The effects on cancer and the potential in new anticancer treatments have been the discussed most widely for the TXNRD1 gene from among the TXNRD family members. This is because the selenocysteine residues at the c-terminal active site of the TXNRD1 gene are easily accessible and have special reactivity, which make targeted regulation easier [31]. The present study found that the TXNRD1 gene was often strongly expressed in cancer samples, and both the survival analyses and tumor stemness results suggested that the expression level of the TXNRD1 gene is related to poor prognoses in patients and that this gene plays a promoter role in the process of tumor occurrence. These results are consistent with many previous reports [32]. Combined with it being relatively easy to target and control the TXNRD1 gene, we believe this gene to be a promising cancer therapeutic target, and that its targeted inhibition may be effective in treating cancer.
Some possible inferences about the beneficial effects and internal mechanisms of the TXNRD1-gene-targeting drugs in anticancer treatment include the activation effect of a TXNRD1 inhibitor on nuclear factor (erythroid-derived 2)-like 2 (Nrf2) demonstrated in previous studies [33]. The idea that cancer cells face increases in their own oxidative stress due to dysfunctional energy metabolism, proliferation drive, and abnormal cell phenotypes is rapidly becoming widely accepted [34,35,36,37]. A TXNRD1 inhibitor can increase the ROS level of cancer cells and induce cancer cell death by inhibiting TXNRD1 activity [38, 39]. Some studies have shown that normal cells can survive after TXNRD1 activity is inhibited, suggesting that a TXNRD1 inhibitor can kill cancer cells directly and selectively [40,41,42]. In addition, many TXNRD1-inhibiting drugs can simultaneously activate Nrf2 [33], which helps to protect normal cells from oxidative damage so as to inhibit their induction and transformation associated with cancer [43, 44]. The redox system obviously affects many different cellular signaling pathways, and we note that the inactivation of the TXNRD1 gene may lead to impaired function of P53, thereby increasing the probability of cancer [45]. Although some studies have found that normal cells are more resistant to TXNRD1-targeted inhibition, there is still insufficient evidence from in vivo and clinical trials, and high levels of ROS may contribute to cancer mutagenesis. Therefore, further investigations are needed into the role of TXNRD1-targeted inhibitors on cancer and the underlying mechanisms.
Meanwhile, many clinical therapies including radiotherapy and chemotherapy induce oxidative stress in cells [46, 47], and so the effects of oxidative stress should also be considered when applying the currently available treatment modalities. In addition, we observed that the TXNRD1 gene was associated with increased tolerance to various chemotherapy drugs. Only a few studies have investigated the relationships of the expression levels of TXNRD2 and TXNRD3 genes with tumors, with most finding positive correlations [48, 49]. Our study similarly found up-regulation in the TXNRD2 and TXNRD3 genes in various types of cancer, which was also correlated with a poor prognosis of immune-cell subtypes.
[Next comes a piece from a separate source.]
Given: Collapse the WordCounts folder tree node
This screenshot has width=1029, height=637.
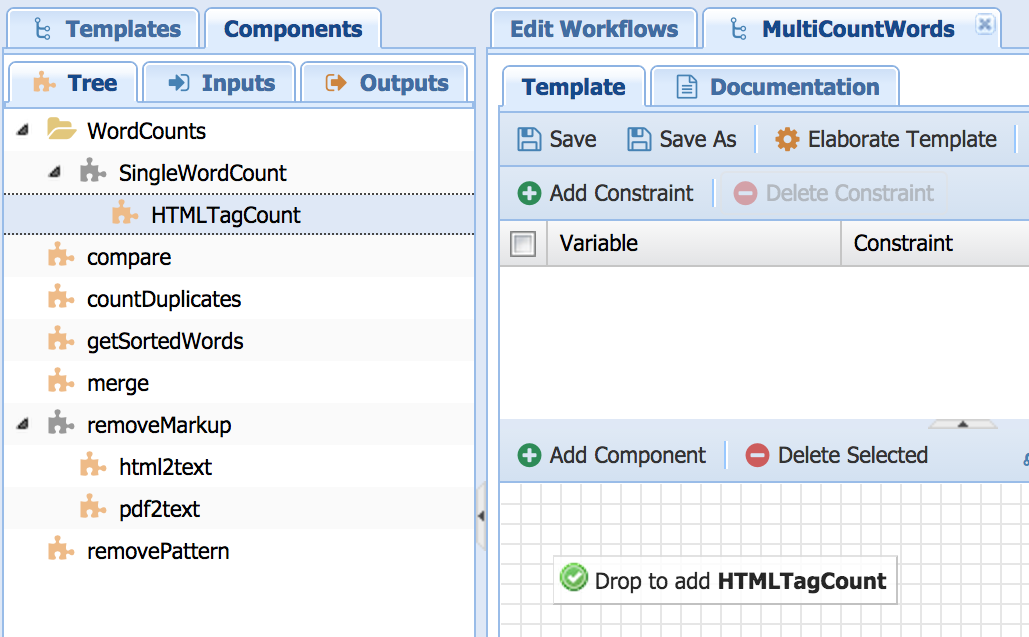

The positive correlation between the TXNRD2 gene and RNAss means that this gene may play a role in tumor promotor. The survival analysis showed that the TXNRD2 gene was associated with poor prognoses of SKCM and UVM, but good prognoses of LGG, KIRP, PAAD, and PRAD, while the TXNRD3 gene was correlated with poor prognoses of KICH, PAAD, THCA, THYM, and UCEC. We believe that the relationships between the TXNRD2 and TXNRD3 genes and tumors are associated with the roles that these genes play in cellular oxidative stress. Whether TXNRD2 and TXNRD3 can serve as promising cancer treatment targets requires further analysis of how these genes play a role in oxidative stress in different cancers.
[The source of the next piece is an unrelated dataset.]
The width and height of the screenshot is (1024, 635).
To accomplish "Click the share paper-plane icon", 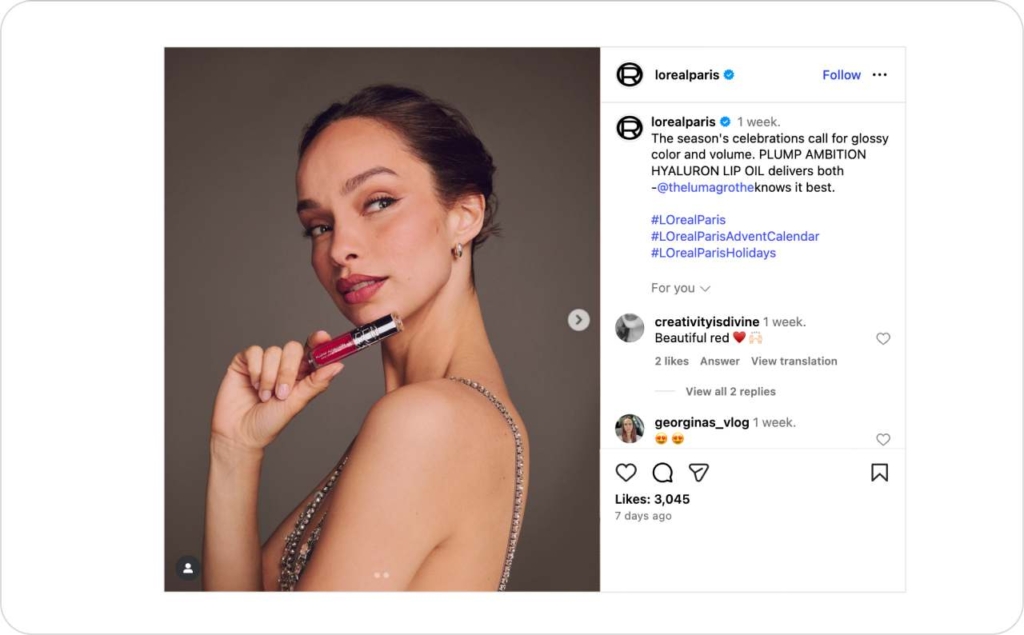I will point(699,472).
In contrast to the other genes in the GPX family, the GPX3 gene had a low expression level in all types of tumors, while it was also observed to be associated with better immune-cell subtypes and negatively with tumor stemness; this gene might therefore be a novel cancer inhibitor. Many studies have found that the down-regulation of the GPX3 gene in various cancers is caused by promoter methylation. The anticancer activity of the gene is associated with ROS inactivation, which protects cells from genetic mutations and cancer-related protein oxidation [50, 51]. Recent studies have elaborated on the tumor suppressor mechanism of the GPX3 gene. Yan et al. demonstrated that this gene suppresses prostate cancer by inhibiting c-Met expression [50], Qi et al. reported that the GPX3 gene inhibits the invasion of hepatocellular carcinoma cells [52], while An et al. investigated the mechanism of the GPX3-gene-mediated inhibition of proliferation of lung cancer cells, and showed that this gene inactivates ROS, thereby inhibiting the ERK–NF-κB–cyclin B1 signaling pathways and leading to cell-cycle arrest to cancer inhibition [53]. The GPX3 gene is therefore likely to be a promising target for cancer therapy, but more robust evidence is needed to elucidate its anticancer mechanisms and the conditions in which it can be applied. In addition, the possibility that the GPX3 gene may increase chemotherapeutic drug resistance also needs to be reconsidered, since other studies—like the present one—have found that this gene may be associated with increased drug resistance (Fig. 11) [54, 55].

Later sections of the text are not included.